***** Provided material

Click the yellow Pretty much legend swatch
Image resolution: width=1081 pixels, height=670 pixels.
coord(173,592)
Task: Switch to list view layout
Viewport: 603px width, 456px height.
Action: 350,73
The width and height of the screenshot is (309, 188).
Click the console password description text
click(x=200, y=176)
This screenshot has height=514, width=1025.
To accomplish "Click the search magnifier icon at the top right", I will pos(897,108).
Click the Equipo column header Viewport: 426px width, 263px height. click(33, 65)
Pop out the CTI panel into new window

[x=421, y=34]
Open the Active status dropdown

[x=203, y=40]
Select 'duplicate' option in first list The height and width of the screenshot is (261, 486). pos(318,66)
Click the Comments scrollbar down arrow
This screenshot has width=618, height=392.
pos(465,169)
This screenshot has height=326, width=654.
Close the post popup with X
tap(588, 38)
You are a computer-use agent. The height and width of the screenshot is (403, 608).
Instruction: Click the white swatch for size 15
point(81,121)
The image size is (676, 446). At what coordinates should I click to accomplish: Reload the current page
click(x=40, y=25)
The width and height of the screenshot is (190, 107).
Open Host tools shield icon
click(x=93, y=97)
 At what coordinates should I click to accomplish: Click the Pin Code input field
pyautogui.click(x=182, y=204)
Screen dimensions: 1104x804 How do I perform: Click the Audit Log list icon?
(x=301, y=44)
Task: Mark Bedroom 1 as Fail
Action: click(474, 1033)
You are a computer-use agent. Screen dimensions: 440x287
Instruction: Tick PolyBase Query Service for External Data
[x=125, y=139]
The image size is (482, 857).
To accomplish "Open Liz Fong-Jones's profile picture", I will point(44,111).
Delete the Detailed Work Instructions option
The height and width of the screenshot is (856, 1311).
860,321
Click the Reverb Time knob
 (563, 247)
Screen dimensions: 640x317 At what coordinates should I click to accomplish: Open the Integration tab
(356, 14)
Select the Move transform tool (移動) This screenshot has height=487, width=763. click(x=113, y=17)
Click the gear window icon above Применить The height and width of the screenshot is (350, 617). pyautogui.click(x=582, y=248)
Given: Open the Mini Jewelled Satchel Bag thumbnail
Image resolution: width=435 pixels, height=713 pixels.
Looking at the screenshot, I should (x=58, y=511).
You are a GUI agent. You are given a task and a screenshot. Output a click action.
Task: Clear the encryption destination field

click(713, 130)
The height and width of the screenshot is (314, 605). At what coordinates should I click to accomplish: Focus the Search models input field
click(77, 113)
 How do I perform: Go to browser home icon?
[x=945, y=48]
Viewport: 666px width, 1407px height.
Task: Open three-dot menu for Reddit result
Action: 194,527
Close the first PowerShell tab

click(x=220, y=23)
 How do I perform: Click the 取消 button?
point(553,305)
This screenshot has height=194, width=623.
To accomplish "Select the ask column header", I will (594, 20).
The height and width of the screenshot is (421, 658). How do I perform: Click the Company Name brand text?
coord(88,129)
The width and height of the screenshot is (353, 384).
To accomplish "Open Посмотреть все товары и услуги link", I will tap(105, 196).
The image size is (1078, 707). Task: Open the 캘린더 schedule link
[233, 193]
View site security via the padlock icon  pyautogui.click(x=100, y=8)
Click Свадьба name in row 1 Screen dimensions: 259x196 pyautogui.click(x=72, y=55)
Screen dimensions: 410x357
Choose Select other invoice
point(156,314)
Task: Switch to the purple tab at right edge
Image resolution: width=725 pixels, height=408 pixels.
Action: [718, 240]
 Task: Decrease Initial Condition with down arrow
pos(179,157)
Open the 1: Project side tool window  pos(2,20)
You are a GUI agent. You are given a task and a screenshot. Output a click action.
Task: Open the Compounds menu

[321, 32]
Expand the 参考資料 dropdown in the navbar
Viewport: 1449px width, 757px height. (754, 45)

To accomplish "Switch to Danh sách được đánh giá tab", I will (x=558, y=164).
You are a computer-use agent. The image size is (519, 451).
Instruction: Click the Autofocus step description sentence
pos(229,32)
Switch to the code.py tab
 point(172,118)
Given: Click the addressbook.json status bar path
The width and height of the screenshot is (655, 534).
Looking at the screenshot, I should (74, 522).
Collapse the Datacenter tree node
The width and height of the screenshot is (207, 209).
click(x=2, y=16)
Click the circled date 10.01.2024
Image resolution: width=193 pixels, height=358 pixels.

**********

Of the lines above, show those in which "header" appears.

**Your solution:**
Click the Equipo column header Viewport: 426px width, 263px height. click(33, 65)
To accomplish "Select the ask column header", I will (594, 20).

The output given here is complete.